Again, the concept of transitivity doesn't make a lot of sense when we're talking about distances between physical features.
## Path length and component structure
```{r components}
# get component names
names(igraph::components(dist.ig))
# get number of components
igraph::components(dist.ig)$no
# get size of components
igraph::components(dist.ig)$csize
```
This is interesting. There are three components in the network. If the network included the distances between each of the places included---as in a map---there would be just a single component in the network. Either the network is missing a lot of information or I read it in incorrectly.
```{r path length}
# get distance between Winterfell and Casterly Rock
distances(dist.ig,"Winterfell","Casterly Rock")
# get distance between Winterfell and King’s Landing
distances(dist.ig,"Winterfell","King’s Landing")
# get distance between Casterly Rock and King’s Landing
distances(dist.ig,"King’s Landing","Casterly Rock")
```
Both Winterfell and Casterly Rock are equidistant from King's Landing. We know this isn't true in terms of the number of miles so I think this is talking about the number of nodes in between each of them and King's Landing.
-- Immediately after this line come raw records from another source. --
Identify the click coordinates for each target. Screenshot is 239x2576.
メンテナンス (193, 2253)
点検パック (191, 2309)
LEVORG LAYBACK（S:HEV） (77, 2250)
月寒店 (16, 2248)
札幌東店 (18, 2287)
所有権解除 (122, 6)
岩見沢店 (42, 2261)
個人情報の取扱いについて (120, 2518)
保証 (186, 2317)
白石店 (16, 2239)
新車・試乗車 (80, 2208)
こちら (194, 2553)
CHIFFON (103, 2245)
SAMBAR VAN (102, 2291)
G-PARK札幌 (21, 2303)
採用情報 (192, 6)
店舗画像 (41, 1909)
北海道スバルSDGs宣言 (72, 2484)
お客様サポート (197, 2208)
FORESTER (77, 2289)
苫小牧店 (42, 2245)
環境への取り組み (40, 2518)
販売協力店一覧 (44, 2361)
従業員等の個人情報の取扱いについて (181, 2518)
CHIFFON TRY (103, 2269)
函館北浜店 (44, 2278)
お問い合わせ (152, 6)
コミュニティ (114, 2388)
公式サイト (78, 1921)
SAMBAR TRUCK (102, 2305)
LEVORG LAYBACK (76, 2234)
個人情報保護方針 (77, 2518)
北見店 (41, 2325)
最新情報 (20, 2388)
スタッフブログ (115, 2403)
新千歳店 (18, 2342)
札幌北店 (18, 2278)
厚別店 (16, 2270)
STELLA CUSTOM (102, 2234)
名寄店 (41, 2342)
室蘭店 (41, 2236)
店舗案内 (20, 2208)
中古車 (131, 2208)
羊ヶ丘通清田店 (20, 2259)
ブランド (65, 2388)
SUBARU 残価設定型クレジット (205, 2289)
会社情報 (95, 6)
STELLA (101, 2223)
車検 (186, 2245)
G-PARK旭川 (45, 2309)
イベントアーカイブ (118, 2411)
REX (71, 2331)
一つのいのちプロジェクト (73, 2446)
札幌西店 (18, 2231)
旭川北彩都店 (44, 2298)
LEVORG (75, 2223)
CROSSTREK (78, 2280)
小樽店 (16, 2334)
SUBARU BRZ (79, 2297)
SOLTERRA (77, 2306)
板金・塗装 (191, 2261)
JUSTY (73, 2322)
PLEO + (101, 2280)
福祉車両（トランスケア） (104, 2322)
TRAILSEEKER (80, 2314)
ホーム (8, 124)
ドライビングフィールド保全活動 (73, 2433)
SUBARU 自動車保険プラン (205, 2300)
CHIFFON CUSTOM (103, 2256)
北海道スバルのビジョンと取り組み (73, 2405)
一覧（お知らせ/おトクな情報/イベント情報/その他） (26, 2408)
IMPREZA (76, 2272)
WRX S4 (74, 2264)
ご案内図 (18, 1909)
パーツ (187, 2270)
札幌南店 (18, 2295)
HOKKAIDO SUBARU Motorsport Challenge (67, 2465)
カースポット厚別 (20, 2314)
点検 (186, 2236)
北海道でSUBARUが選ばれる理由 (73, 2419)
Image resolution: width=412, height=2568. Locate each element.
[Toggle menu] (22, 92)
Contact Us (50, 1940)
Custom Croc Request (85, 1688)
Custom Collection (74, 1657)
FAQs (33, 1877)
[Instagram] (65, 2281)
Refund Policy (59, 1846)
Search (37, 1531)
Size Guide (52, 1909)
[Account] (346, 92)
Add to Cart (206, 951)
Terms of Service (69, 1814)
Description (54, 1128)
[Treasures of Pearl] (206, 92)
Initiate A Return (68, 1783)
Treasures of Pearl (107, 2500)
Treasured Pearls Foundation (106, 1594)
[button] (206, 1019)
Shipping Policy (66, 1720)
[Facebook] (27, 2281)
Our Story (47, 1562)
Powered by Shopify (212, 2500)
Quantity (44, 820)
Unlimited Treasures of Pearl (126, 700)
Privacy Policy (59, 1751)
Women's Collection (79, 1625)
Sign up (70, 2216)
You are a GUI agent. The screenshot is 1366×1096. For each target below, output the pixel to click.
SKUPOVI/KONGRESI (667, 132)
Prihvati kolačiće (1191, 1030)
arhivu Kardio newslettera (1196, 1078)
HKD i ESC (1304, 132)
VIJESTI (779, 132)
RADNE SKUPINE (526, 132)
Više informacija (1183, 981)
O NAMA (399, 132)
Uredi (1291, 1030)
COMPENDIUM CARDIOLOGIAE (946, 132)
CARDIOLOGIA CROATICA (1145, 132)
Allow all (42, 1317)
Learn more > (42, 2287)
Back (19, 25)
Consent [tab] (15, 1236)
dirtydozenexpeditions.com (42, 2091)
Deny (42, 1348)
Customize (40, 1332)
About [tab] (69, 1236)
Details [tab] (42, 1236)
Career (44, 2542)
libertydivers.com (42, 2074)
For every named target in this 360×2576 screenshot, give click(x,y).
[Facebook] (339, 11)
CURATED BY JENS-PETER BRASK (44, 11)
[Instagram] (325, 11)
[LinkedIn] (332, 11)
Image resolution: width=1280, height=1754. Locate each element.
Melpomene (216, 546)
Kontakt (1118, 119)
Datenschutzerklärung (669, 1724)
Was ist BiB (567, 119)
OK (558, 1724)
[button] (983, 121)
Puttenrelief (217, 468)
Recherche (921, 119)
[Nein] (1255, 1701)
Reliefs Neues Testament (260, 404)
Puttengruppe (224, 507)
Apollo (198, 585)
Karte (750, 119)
This is interesting because even this measure of distance (i.e. number of nodes instead of number of miles) can have profound socio-political implications.
```{r density}
# get density
graph.density(dist.ig, loops = T)
```
```{r plot}
# remove multiple and loops
dist.ig <- simplify(dist.ig, remove.multiple = F, remove.loops = T)
# assign weight??
#E(dist.ig)$weight <- E(dist.ig)$Miles
# plot network
plot(dist.ig,
vertex.size = 5,
vertex.color = "maroon",
vertex.label.cex = .5,
main = "Distances between places in Game of Thrones")
```
## Questions
1. What to do with "Region From" field? This is potentially meaningful information but I'm not sure how to incorporate it into the network.
1. How to make the length of the tie proportional to the number of miles? I'd like the `distance()` function to return the number of miles between two nodes--is this possible?
1. How to display the number of miles?
1. How to color the edges according to the mode?